- Materials provided -

◇ ◇ ◇ ◇ ◇ ◇ ◇

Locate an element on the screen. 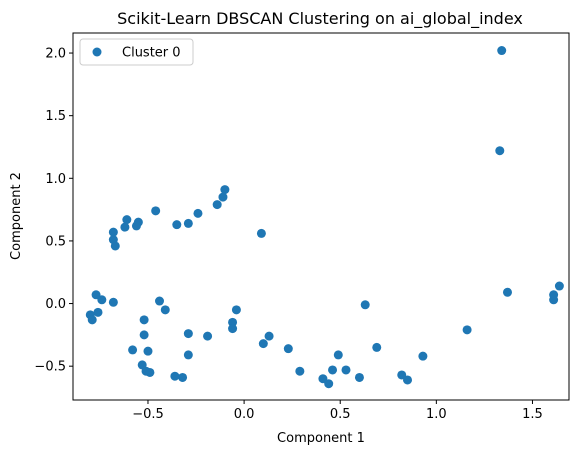  y-tick-label: 0.5 is located at coordinates (56, 242).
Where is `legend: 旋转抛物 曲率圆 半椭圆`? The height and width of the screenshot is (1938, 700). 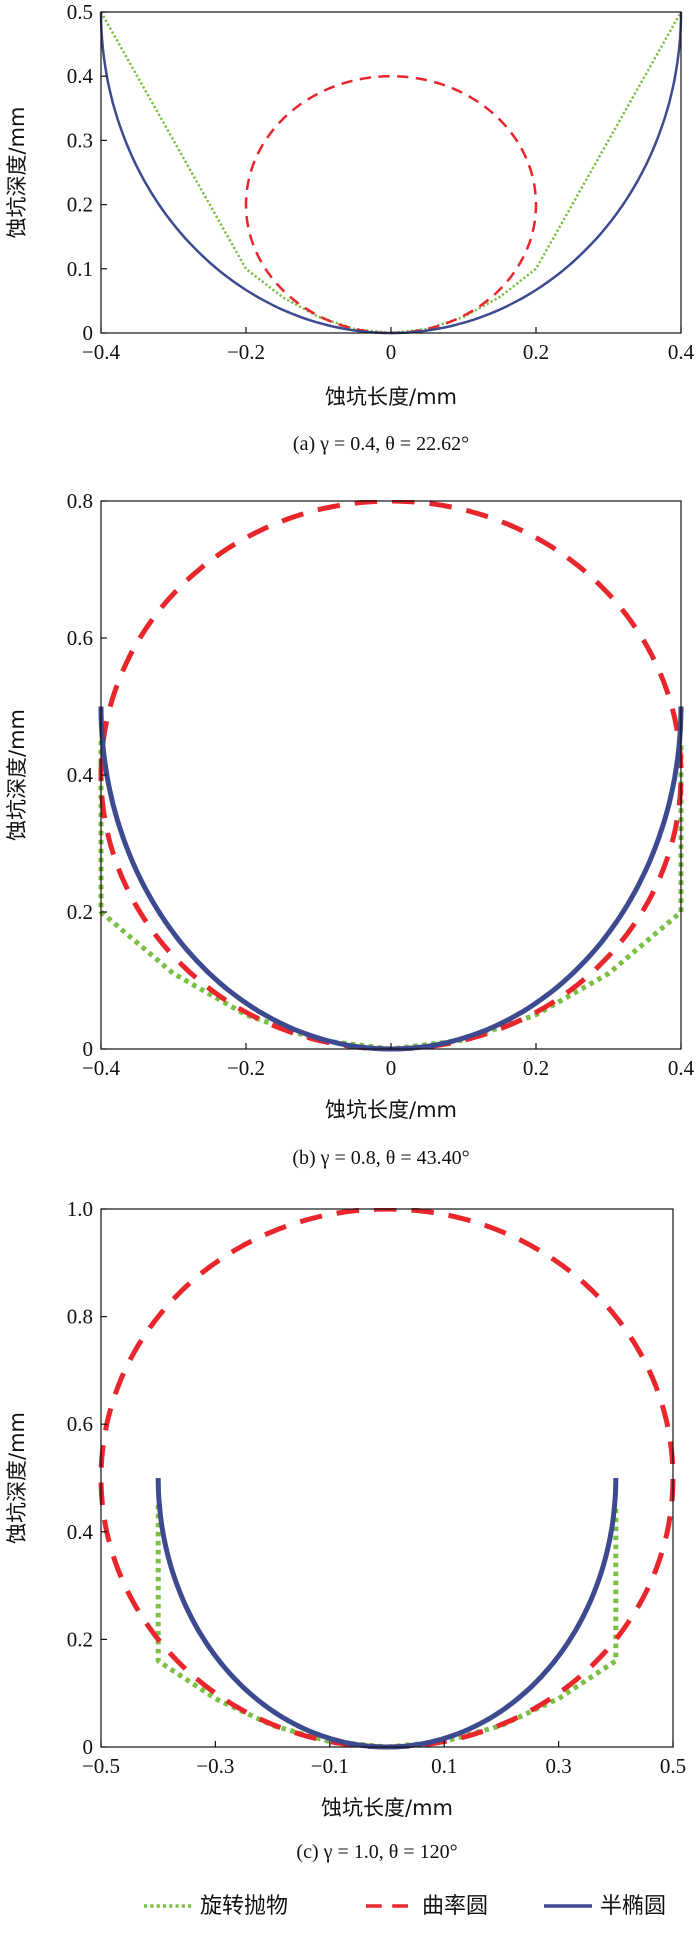
legend: 旋转抛物 曲率圆 半椭圆 is located at coordinates (405, 1906).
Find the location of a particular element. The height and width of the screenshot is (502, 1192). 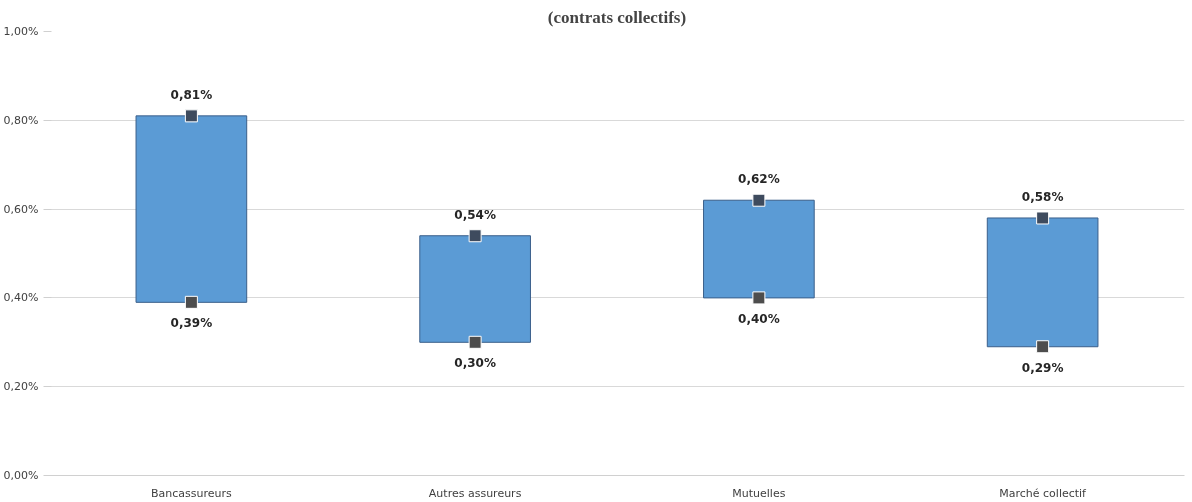

y-tick-label: 0,00% is located at coordinates (21, 476).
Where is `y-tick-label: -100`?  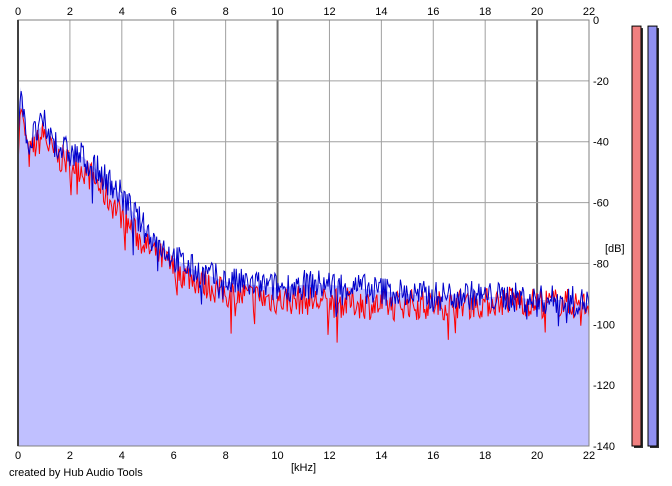 y-tick-label: -100 is located at coordinates (604, 325).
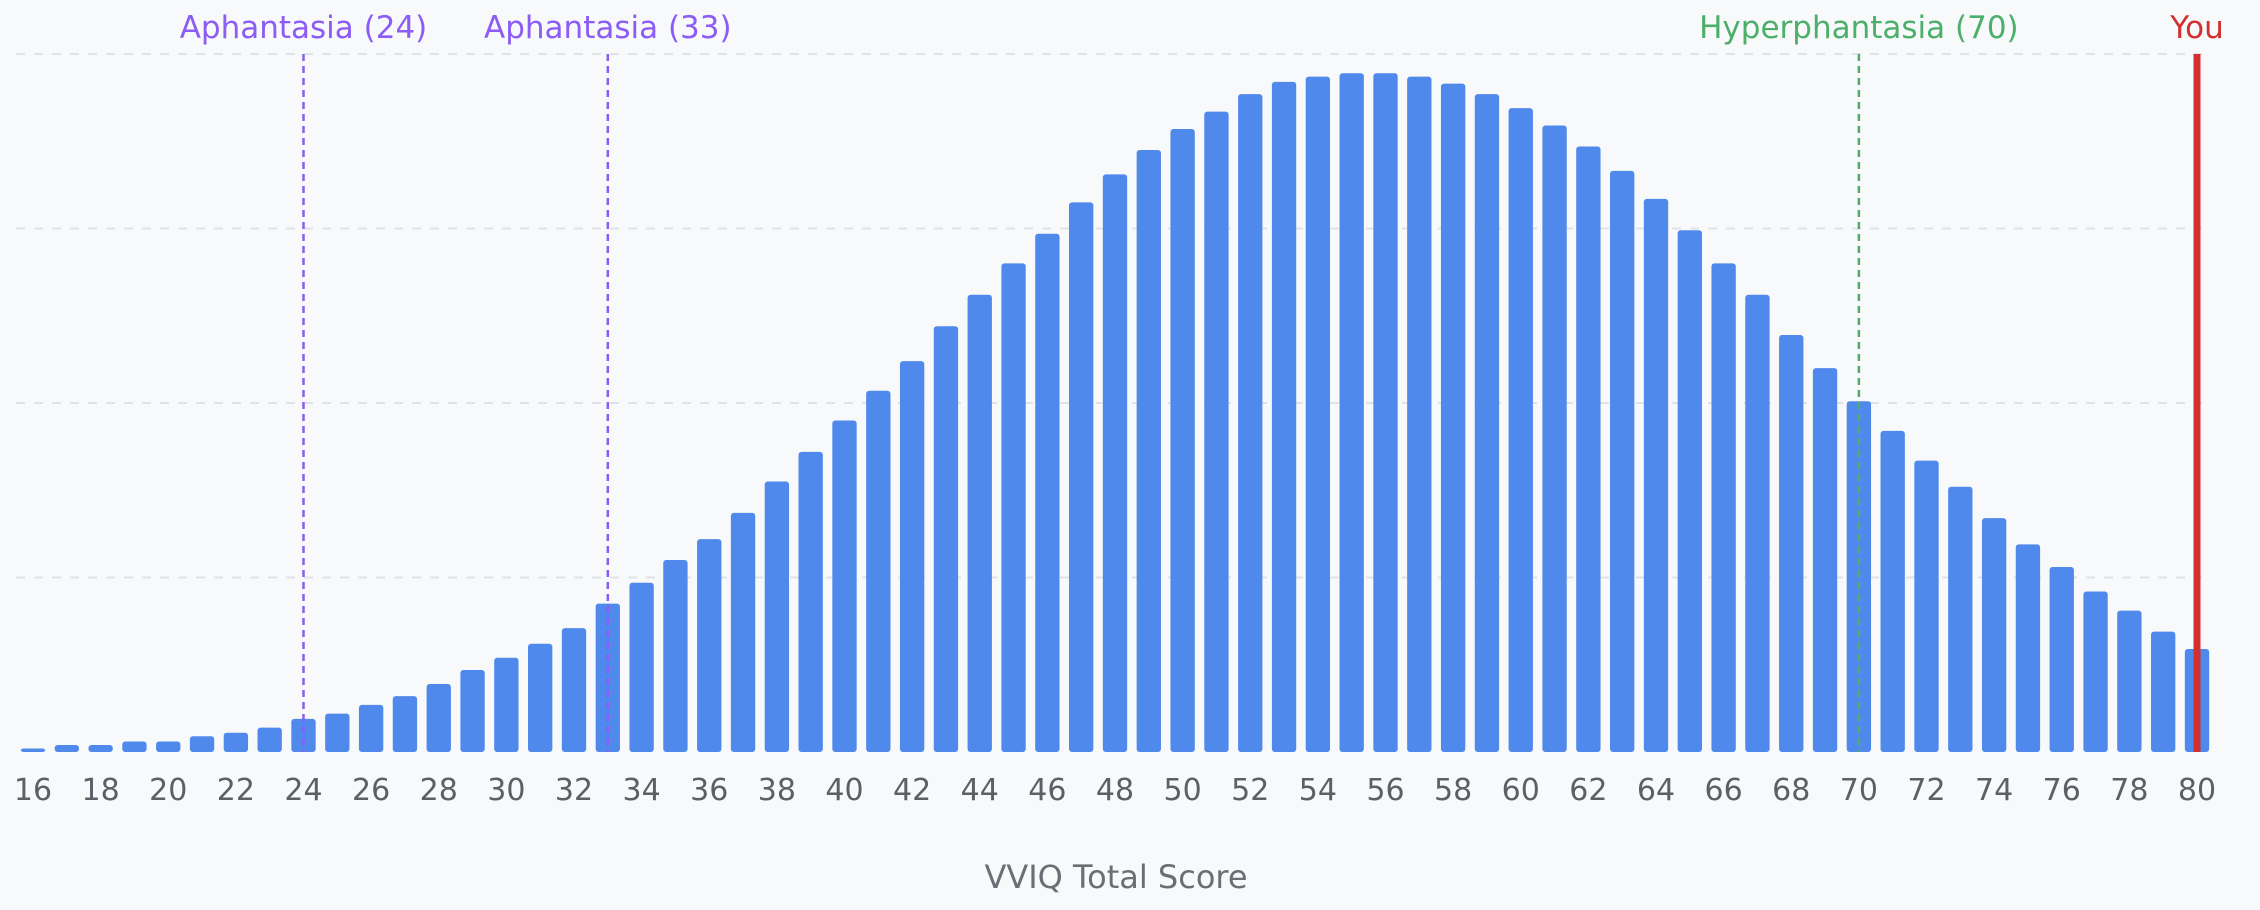 The image size is (2260, 910). Describe the element at coordinates (1047, 790) in the screenshot. I see `x-tick-46: 46` at that location.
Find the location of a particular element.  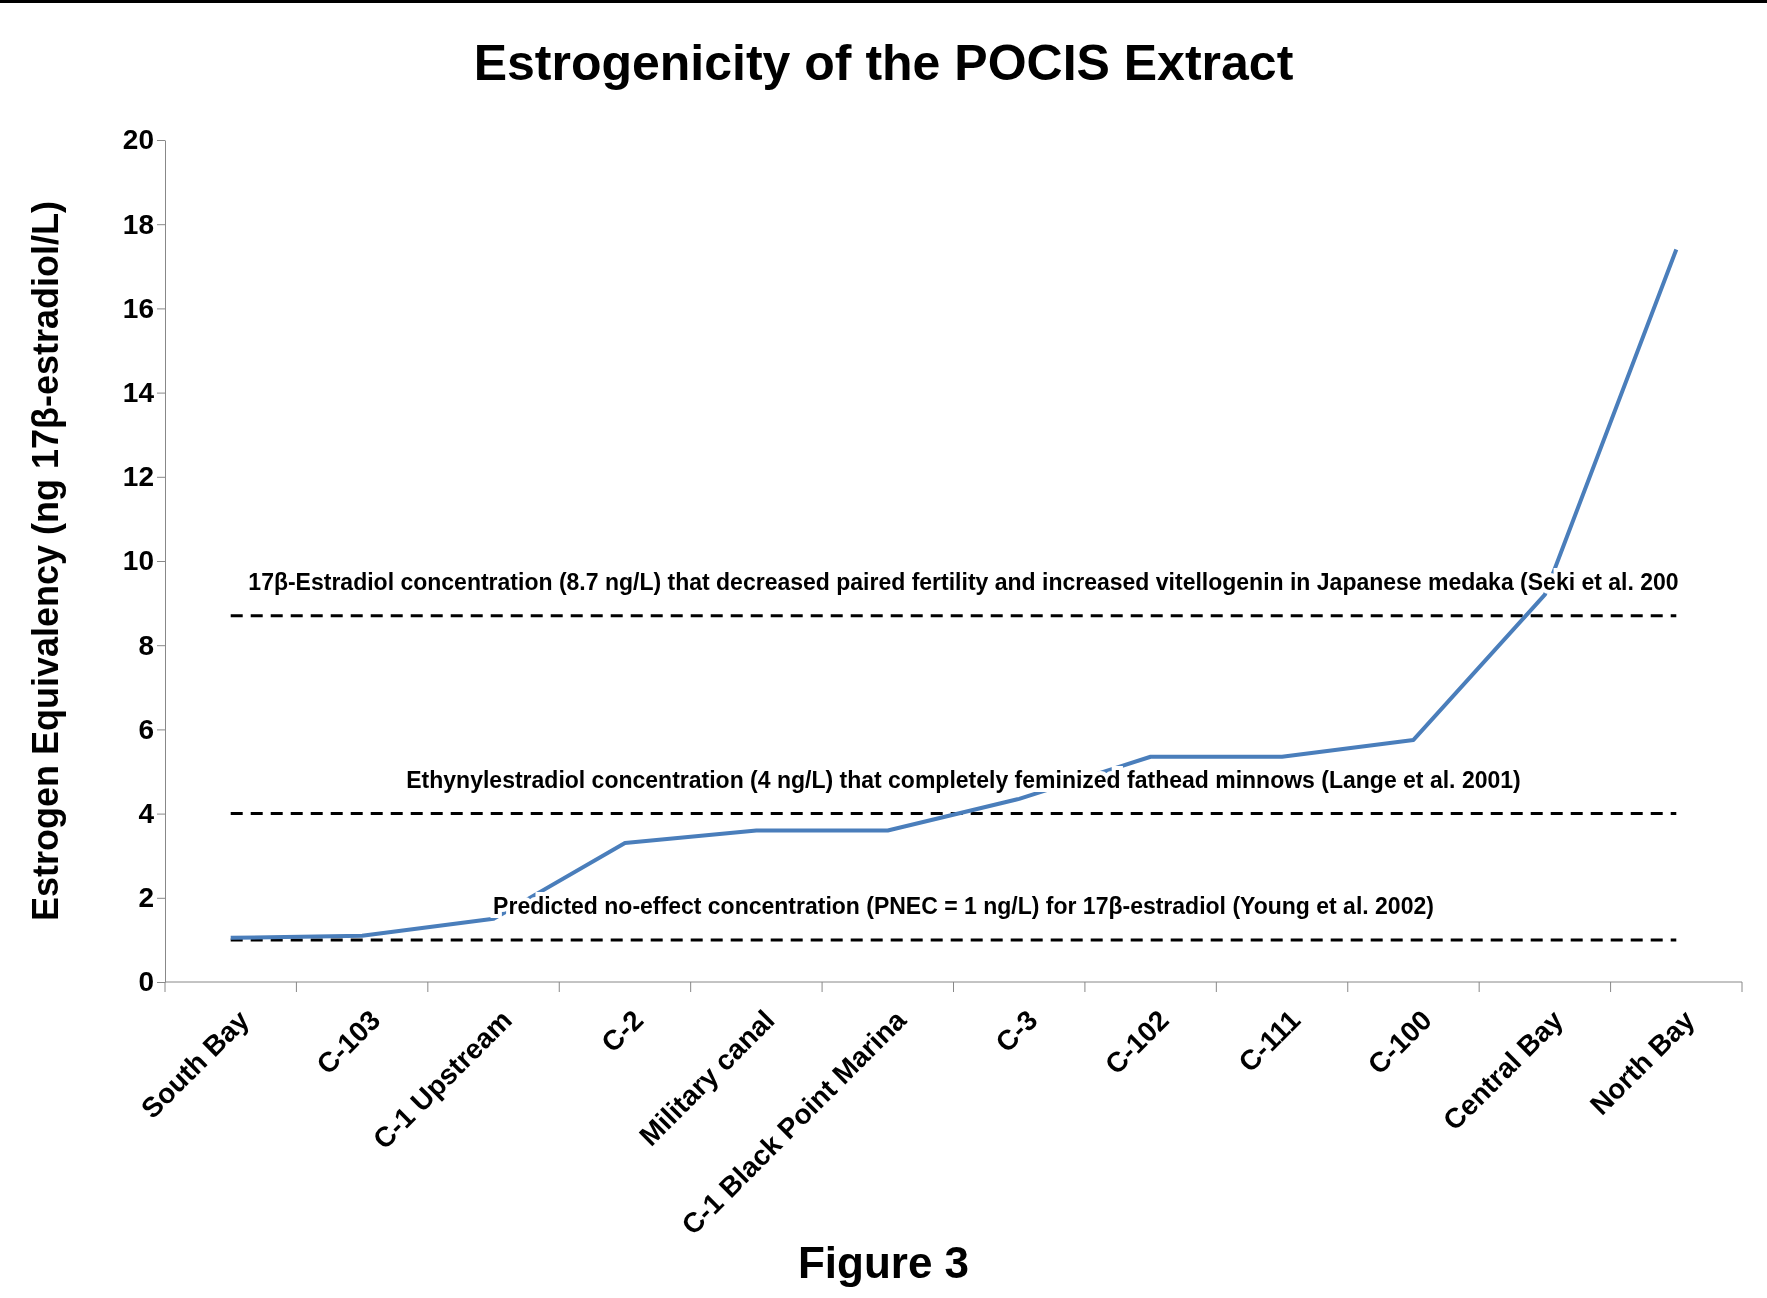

◇ ◇ ◇ ◇ ◇ ◇ ◇

- Instructions to follow -
Can you convert the items in the stretch from the line containing "is (1938, 700)." through the line containing "legend: 旋转抛物 曲率圆 半椭圆 is" into a two-column CSV with the columns "query" and "reply"? Give one row per item, with its text and its answer each in a single quoted field, line breaks replaced by spaces, and the pictures left out.

- Exercise answer -
query,reply
"Where is `legend: 旋转抛物 曲率圆 半椭圆`? The height and width of the screenshot is (1938, 700).","legend: 旋转抛物 曲率圆 半椭圆 is located at coordinates (405, 1906)."